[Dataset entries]
--------------------------------

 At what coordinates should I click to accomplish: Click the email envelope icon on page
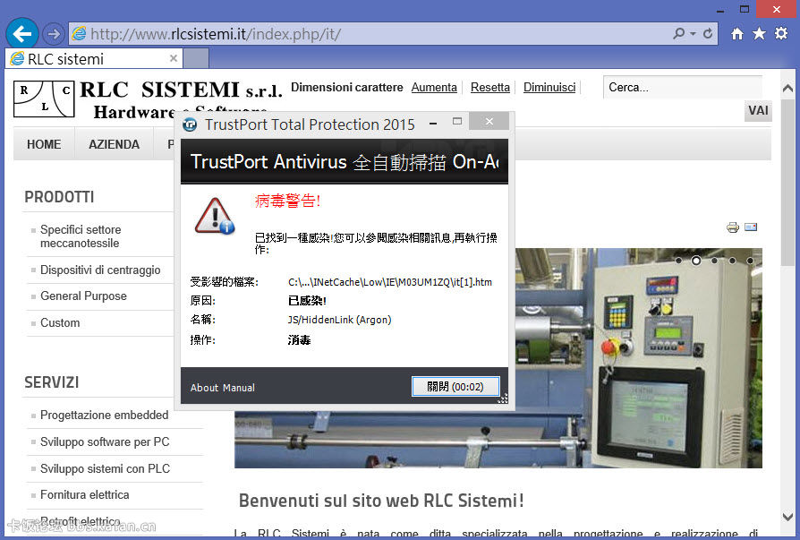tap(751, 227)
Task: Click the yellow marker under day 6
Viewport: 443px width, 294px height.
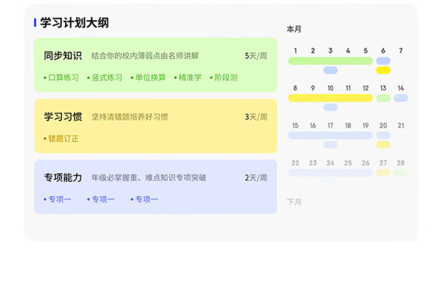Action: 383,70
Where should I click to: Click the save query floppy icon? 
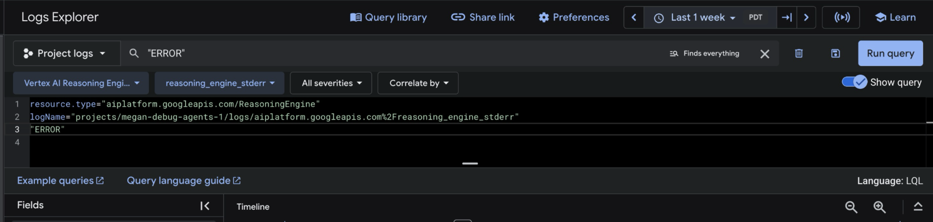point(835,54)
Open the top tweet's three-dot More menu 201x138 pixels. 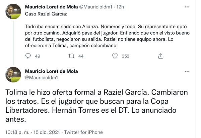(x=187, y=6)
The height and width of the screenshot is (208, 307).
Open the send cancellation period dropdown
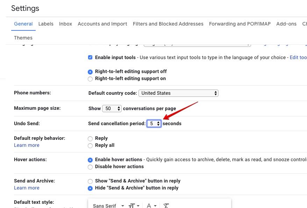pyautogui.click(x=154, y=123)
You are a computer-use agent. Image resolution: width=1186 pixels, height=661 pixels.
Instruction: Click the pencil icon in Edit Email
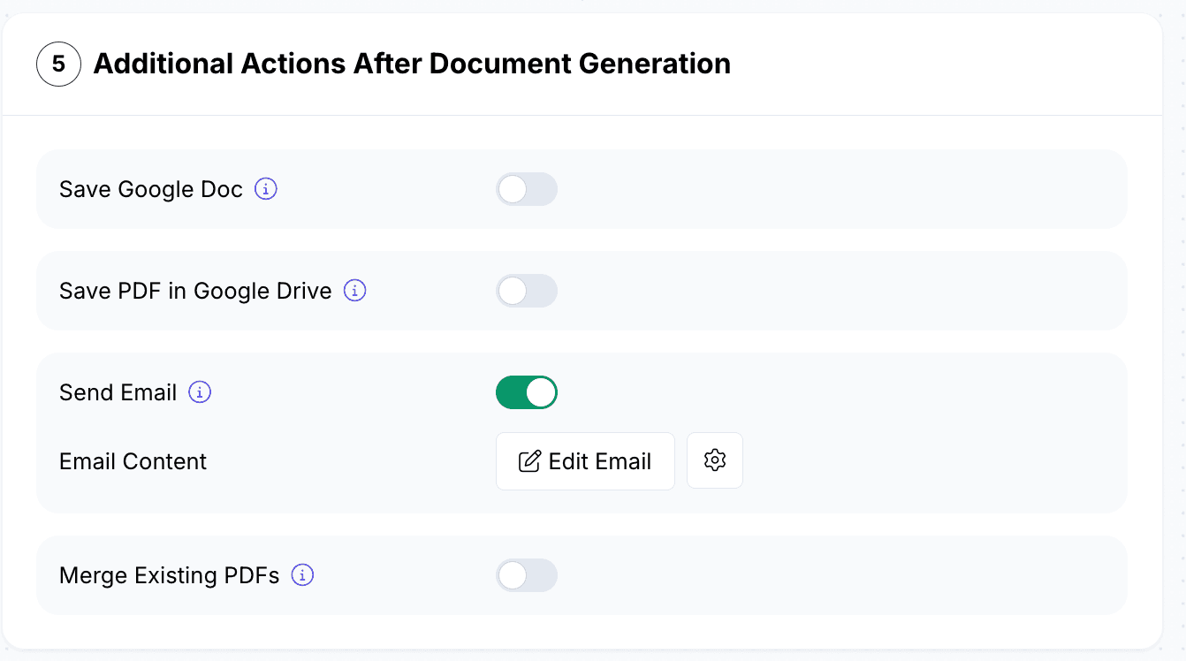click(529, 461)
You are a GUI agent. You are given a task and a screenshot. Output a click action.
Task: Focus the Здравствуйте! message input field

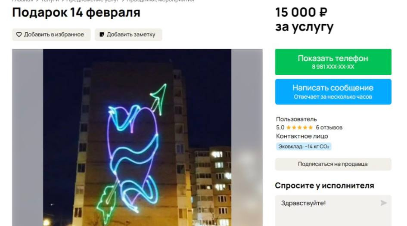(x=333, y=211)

--------------------------------

• TASK INSTRUCTIONS: Copy every line of the data above in which the string "screenshot" appears.

• RESULT:
The height and width of the screenshot is (208, 307).
You are a GUI agent. You are given a task and a screenshot. Output a click action.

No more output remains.